Zentiva set to change hands in €4.1bn private equity deal
Generics company Zentiva is reported to be poised for a sale by current owner Advent International to US investment group GTCR – the second private equity handover of a European drugmaker this month.
The Financial Times has said that Chicago-based GTCR has agreed a €4.1 billion (around $4.8 billion) deal to take control of the Czech Republic-headquartered company, seven years after it was sold by Sanofi to Advent for €1.9 billion – suggesting a healthy return on Advent's initial investment.
The announcement comes just days after private equity group CapVest bought a majority stake in Germany's Stada from investment groups Bain Capital and Cinven in a deal that market watchers say values it at around €10 billion.
The FT said that the handover of Zentiva to GTCR has already been signed and sealed and will be announced "in the coming days," citing people familiar with the matter, who have also suggested that GTCR was previously in talks to buy Stada.

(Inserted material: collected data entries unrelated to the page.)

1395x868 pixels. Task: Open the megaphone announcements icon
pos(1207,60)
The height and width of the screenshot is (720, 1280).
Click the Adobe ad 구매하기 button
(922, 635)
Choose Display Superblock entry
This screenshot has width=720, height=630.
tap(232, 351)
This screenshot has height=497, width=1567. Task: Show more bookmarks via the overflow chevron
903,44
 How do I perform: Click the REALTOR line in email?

Zentiva sells a broad range of prescription and over-the-counter (OTC) medicines, operating in more than 30 countries, and under Advent's ownership has been expanding its portfolio with a series of in-licensing deals and acquisitions.
This year alone, it bought five consumer health brands from Italian company Aboca and licensed rights to an unidentified biosimilar TNF inhibitor - still in clinical development from India's Lupin for rheumatoid arthritis and other diseases – mainly in European and Commonwealth of Independent States (CIS) markets.
Zentiva chief executive Steffen Saltofte, who joined the company from Acino two years ago, has been following the drive for growth started by predecessor Nick Haggar. It has doubled in size since 2020 and has expanded its geographical footprint to all of Europe, and now aims to serve one in five Europeans by the end of the decade.
That growth strategy also saw the company take a majority stake of publicly-listed German drugmaker Apontis Pharma – which specialises in developing single-pill formulations of generic medicine combinations for cardiovascular diseases – last year. The two companies have completed a full merger via a squeeze-out deal that concluded in June.
Zentiva traces its origins back more than 500 years to a small pharmacy that still exists today in the heart of Prague and now employs almost 5,000 workers across Europe.